Scientists working with the University of California recently took to investigating how rat poisons typically used by people who illegally grow marijuana impact of the wellbeing of the fisher population in this country.
For those unaware, fishers are a species of rodents belonging to the weasel family.
These animals are presently facing extinction, and the fact that more often than not they end up ingesting poisons which were supposed to keep off other species does not really help them in their battle for survival.
This new research, published in the journal PloS ONE, argues that fishers, red foxes
and other such similar carnivorous mammals presently living in California's national parks have been displaying signs of poisoning for quite some time now.
More precisely, out of 58 fishers whose carcasses were analyzed for research purposes, 96% were found to have been exposed to a highly toxic rodenticide, which is known for killing the animal that ingested it.

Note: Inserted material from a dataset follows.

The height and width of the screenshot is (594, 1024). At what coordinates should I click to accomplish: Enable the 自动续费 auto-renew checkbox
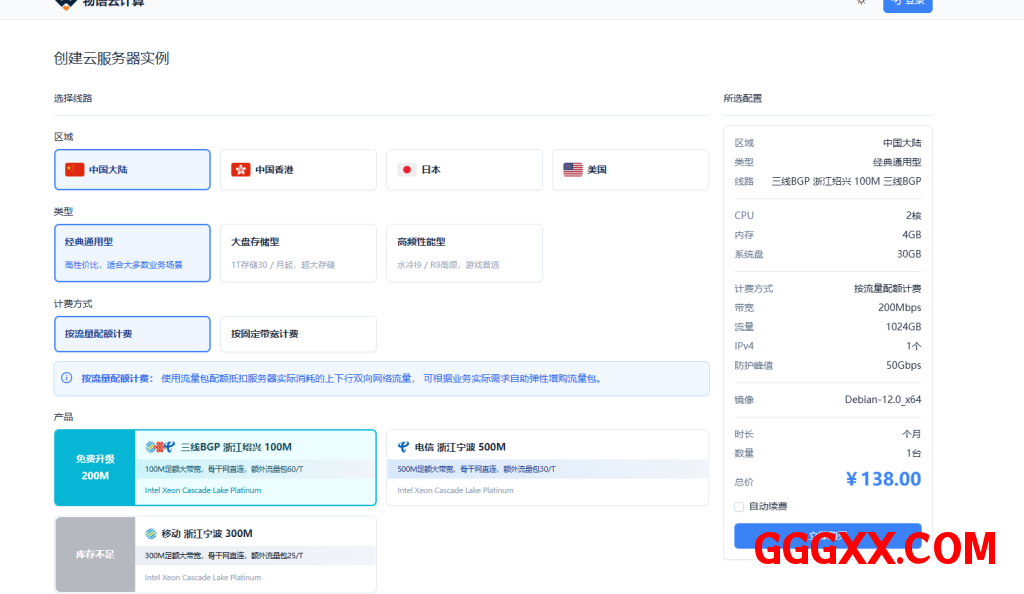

Given the fact that said national parks are by no means close to urban areas or agricultural lands – where one might expect poisons to be used by people and, therefore, eventually make their way into the environment – the scientists had no choice but to conclude that such chemical compounds found in remote parts of the country are quite likely to come from illegal marijuana farms. UC Davis
quotes Mourad, the lead author of this study, who argues that: “Our findings were very surprising since non-target poisoning from these chemicals is typically seen in wildlife in urban or agricultural settings.”
As he further goes on to explain: “In California, fishers inhabit mature forests within the national forest, national parks, private industrial and tribal community lands – nowhere near urban or agricultural areas.”
Although up until recently illegal marijuana farms were something only state authorities had to bother with, it now seems that said farms are beginning to take their toll on California's remaining natural ecosystems.
This means that environmentalists and conservationists might also soon get involved in finding ways to deal with this issue.